About The Position

Facilitates improvement in the overall quality, completeness, and accuracy of clinical documentation. Through concurrent interaction with physicians, case managers, coders and other health care team members, the Clinical Documentation Specialist, will strive to ensure comprehensive medical record documentation that reflects the clinical treatment, decisions, and diagnosis for all inpatients. Serving as a resource to all members of the health care team on documentation guidelines, this position will provide guidance and support, as well as assist with education and training related to improving clinical documentation. Reports to: Market Director of Health Information Management FLSA: Non-Exempt Education: Associate's Degree or equivalen in the field of nursing required, Bachelor's Degree Preferred License: Current RN or LPN/LVN, RHIA, RHIT or combination thereof Preferred Certifications: BCLS Required, CCDS or CDIP Preferred; Coders must have CS or CIC Required Skills Requires critical thinking skills, decisive judgment and the ability to work with minimal supervision.
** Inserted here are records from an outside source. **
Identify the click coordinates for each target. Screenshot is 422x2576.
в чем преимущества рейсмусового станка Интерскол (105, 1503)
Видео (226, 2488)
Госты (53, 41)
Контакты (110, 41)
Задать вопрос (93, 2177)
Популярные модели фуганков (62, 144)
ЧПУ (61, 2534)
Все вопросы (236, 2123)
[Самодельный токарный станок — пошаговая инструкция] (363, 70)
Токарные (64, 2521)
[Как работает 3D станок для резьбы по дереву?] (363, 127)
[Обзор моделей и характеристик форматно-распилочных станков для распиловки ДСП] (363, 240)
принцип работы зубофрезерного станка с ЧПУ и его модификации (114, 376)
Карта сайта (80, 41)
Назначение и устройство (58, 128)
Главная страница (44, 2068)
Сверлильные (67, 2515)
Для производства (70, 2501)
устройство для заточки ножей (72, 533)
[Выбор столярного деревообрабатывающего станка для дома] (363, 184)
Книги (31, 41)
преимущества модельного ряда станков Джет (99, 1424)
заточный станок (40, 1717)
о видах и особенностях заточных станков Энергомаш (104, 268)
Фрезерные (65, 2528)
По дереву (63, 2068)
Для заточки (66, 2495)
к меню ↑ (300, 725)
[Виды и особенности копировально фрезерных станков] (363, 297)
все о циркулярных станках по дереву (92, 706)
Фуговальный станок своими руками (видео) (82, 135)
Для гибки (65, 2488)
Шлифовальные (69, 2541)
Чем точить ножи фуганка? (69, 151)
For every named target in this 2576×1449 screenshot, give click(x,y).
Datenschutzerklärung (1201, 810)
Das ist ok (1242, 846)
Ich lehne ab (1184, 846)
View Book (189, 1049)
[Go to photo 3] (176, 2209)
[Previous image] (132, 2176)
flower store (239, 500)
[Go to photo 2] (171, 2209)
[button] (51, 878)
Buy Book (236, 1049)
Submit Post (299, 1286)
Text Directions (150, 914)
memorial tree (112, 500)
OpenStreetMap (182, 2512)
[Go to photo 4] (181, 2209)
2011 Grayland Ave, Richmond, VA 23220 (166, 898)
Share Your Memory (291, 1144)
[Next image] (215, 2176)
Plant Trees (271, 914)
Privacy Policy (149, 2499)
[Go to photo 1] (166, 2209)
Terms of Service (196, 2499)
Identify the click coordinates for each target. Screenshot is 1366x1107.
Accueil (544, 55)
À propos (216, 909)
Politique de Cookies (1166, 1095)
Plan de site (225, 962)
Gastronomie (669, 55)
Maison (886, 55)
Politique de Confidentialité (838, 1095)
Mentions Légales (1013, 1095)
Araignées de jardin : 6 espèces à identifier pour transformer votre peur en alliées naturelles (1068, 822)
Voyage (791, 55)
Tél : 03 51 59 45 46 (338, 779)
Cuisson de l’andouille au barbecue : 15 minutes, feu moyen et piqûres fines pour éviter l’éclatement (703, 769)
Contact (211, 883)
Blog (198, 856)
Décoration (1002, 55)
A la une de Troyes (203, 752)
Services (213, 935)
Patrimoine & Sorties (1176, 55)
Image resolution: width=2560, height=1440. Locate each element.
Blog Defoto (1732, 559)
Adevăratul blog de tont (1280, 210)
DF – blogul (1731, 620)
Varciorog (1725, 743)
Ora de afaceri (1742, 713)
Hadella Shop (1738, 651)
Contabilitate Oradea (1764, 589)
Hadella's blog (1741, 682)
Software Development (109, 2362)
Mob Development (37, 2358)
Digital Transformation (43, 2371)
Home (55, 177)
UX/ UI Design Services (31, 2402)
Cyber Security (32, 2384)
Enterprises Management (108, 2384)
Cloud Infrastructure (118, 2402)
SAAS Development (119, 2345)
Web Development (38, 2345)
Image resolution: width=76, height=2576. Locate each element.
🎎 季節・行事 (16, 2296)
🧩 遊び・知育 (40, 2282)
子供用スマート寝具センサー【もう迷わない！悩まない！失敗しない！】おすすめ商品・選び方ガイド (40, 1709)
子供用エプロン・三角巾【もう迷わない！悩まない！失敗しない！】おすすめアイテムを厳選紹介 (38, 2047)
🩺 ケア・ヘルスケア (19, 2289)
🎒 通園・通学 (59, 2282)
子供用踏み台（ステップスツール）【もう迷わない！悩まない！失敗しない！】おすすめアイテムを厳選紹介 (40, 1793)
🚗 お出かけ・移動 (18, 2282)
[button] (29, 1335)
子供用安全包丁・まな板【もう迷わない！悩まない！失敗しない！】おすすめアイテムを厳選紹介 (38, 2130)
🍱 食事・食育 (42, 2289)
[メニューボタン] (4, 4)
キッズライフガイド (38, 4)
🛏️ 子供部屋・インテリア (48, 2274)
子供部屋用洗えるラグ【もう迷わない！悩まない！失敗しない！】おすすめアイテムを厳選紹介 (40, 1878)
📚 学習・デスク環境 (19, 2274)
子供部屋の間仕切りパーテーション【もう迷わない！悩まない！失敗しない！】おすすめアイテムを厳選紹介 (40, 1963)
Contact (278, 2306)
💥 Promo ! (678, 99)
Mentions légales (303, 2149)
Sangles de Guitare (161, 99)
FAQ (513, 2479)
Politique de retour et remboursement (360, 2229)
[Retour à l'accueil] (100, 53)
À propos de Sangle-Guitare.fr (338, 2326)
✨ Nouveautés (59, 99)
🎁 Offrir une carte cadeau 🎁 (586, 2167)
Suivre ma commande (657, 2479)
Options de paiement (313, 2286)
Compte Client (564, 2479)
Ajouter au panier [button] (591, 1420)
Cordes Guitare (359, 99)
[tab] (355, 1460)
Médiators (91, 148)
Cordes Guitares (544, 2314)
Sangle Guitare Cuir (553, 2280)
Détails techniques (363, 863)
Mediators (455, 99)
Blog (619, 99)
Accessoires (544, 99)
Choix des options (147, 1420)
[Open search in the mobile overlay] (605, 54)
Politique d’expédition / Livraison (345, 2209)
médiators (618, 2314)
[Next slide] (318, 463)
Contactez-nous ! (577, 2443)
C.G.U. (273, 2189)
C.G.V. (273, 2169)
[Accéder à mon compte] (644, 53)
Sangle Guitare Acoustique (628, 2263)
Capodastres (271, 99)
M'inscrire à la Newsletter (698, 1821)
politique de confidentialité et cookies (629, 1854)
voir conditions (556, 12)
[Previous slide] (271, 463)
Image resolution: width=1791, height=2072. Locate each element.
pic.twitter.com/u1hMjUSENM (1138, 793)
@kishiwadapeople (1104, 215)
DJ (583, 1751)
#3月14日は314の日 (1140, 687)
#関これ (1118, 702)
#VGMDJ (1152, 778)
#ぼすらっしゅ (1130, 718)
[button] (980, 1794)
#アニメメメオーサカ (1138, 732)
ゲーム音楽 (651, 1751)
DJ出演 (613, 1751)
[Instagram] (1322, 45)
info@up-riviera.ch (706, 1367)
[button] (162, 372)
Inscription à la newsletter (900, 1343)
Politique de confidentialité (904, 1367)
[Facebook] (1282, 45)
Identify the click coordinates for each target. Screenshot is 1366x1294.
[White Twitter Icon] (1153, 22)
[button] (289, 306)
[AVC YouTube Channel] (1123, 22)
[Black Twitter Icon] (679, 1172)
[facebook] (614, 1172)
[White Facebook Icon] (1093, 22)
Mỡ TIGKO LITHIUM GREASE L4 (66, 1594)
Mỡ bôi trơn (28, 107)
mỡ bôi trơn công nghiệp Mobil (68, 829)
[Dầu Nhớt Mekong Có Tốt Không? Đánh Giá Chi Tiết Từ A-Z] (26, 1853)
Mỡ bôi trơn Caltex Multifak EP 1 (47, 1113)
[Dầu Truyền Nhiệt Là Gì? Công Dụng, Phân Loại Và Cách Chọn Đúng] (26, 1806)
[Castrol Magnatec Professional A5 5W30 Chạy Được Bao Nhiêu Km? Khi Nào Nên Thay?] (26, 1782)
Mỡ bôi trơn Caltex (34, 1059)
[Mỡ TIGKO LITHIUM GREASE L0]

Must be able to work in a stressful environment and take appropriate action.

Requirements

  • Requires critical thinking skills, decisive judgment and the ability to work with minimal supervision.
  • Must be able to work in a stressful environment and take appropriate action.
  • Associate's Degree or equivalen in the field of nursing required
  • Current RN or LPN/LVN, RHIA, RHIT or combination thereof Preferred
  • BCLS Required
  • Coders must have CS or CIC

Nice To Haves

  • Bachelor's Degree Preferred
  • CCDS or CDIP Preferred

Responsibilities

  • Conducts daily reviews of inpatient medical records to identify missing, vague, and/or incomplete diagnoses and procedures.
  • Conducts timely follow-up reviews of clinical documentation to ensure that issues discussed and queries left in the medical record have been answered by the provider.
  • Utilizes coding and clinical expertise to identify opportunities and ensure the accuracy and completeness of clinical documentation used for measuring and reporting physician and hospital outcomes.
  • Queries physicians on specificity of procedures performed and diagnoses based on accepted coding guidelines, clinical expertise and LifePoint Hospitals query policy.
  • Tracks and trends specific opportunities for CDI process improvement through the utilization of metrics reports.
  • Assumes responsibilities for following compliance guidelines with federal, state, and local regulations within the department.
  • Acts as a strong advocate of the CDI program while educating physician, clinical, and other staff on the importance of clinically accurate documentation and the capture of data through ICD-10 coding.
  • Demonstrates understanding of the importance of non-leading queries and communications with providers.
  • Reviews clinical issues and identified query response concerns with physician champion/advisors.
  • Stays current with requirements of CMS Inpatient Prospective Payment Systems (IPPS), AHA Coding Clinic and Official Guidelines for Coding and Reporting related to ICD-10.
  • Works closely with case management, quality management, risk/compliance management, and medical staff to provide data related to key clinical indicators and operational metrics.
  • Works in conjunction with the Directors of Quality Improvement and Care Management, medical staff leadership and other health care disciplines to assure effective monitoring and successful completion of identified plans for improvement.
  • Safeguards the patient’s right to privacy by judiciously protecting information of the patient and medical record as per HIPPA guidelines.
  • Performs other duties as assigned.